** SELECTION **

==*==

Pillow Talk – Committed Relationships: Brotherhood/Sisterhood
Friendships are some of the greatest ways God can express and reveal His love to us! In the last post of ‘Pillow Talk’ we looked at how you can break a season of isolation, and through a community, we can start building casual friendships. Ultimately, I believe through the Love of Jesus what our hearts truly crave is to know and be known by others. (1 Corinthian 8:3) This can be quite a challenge for many of us because it requires a level of vulnerability on our part.
What does vulnerability mean to you? Is it liberating, daunting, nerve-racking, or all the above?
When I first started attending Epic I was uber slow to get involved, but my new friend Jeremy encouraged me to join his small group for a semester. My resistance stemmed from a fear of letting others get too close to really know me and God forbid see my imperfections. My first experience of the small group was filled with an atmosphere of warmth. We shared a meal, enjoyed each other’s company while cracking jokes, and then we dove into the Word. It was in these fellowships I first began to see a level of vulnerability I had never experienced before with people outside of my family.
Vulnerability begets vulnerability:
One evening we broke out into even smaller groups within the group. Each of us had an opportunity to talk about what was happening in our personal lives, and areas we may have needed prayers. Chad, a new friend at the time whom I now call a brother, shared with our group a detailed story of his past life and current hang-ups. He was honest, forthright, and authentic. We had just barely known one another, yet he trusted us with his story. I was incredibly honored and awestruck that he was comfortable being this vulnerable only after a few evenings of getting to chat with him. His vulnerability was life-giving, and with time it encouraged me to be more vulnerable too!

==*==

** INFORMATION SHOWN **
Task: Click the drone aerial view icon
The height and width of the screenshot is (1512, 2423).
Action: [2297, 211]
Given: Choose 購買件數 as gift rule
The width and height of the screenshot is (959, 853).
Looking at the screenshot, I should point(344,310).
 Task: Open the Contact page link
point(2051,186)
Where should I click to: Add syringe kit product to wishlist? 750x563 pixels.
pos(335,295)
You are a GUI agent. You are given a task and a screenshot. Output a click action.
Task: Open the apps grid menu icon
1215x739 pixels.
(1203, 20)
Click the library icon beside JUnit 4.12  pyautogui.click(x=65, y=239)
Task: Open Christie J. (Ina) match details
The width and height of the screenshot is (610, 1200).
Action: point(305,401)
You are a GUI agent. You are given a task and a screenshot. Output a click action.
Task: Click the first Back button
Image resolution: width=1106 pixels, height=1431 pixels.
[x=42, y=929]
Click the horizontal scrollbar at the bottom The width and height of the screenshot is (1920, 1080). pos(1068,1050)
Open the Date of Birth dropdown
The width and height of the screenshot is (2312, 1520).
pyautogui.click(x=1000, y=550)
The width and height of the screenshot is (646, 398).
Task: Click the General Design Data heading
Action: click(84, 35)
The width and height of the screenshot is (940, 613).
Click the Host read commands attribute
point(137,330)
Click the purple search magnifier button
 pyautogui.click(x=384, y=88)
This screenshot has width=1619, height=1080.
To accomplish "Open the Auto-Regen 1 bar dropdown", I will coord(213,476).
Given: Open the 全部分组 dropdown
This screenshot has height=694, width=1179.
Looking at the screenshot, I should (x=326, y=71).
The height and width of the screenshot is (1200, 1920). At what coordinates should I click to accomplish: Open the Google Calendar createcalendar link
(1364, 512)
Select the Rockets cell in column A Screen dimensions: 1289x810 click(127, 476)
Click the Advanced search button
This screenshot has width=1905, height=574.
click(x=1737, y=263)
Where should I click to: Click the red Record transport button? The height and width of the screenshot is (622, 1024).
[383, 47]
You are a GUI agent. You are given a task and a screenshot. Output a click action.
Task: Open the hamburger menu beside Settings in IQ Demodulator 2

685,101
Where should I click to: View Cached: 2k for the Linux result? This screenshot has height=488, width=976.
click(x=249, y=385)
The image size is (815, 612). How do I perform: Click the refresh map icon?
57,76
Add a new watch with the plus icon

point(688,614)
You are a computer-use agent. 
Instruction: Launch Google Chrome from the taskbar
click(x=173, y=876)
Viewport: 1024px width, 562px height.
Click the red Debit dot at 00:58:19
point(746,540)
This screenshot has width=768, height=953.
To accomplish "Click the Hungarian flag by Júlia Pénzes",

==*==

** JOB 1 **
List the words the Pillow Talk post offers as possible answers to its question about what vulnerability means to the reader.
** JOB 2 **
Reproduce the Pillow Talk post word for word, starting at "Pillow Talk –" and ending after "on our part.".
** JOB 3 **
Answer these questions about the Pillow Talk post:
(a) Which Bible verse is cited after the statement about knowing and being known by others?
(b) Who encouraged the writer to join a small group for a semester?
(c) What three words does the writer use to describe Chad when he shared his story?
The entries have nothing to do with the Pillow Talk post.

** EXERCISE OUTPUT 1 **
liberating, daunting, nerve-racking

** EXERCISE OUTPUT 2 **
Pillow Talk – Committed Relationships: Brotherhood/Sisterhood
Friendships are some of the greatest ways God can express and reveal His love to us! In the last post of ‘Pillow Talk’ we looked at how you can break a season of isolation, and through a community, we can start building casual friendships. Ultimately, I believe through the Love of Jesus what our hearts truly crave is to know and be known by others. (1 Corinthian 8:3) This can be quite a challenge for many of us because it requires a level of vulnerability on our part.

** EXERCISE OUTPUT 3 **
(a) 1 Corinthian 8:3
(b) Jeremy
(c) Honest, forthright, and authentic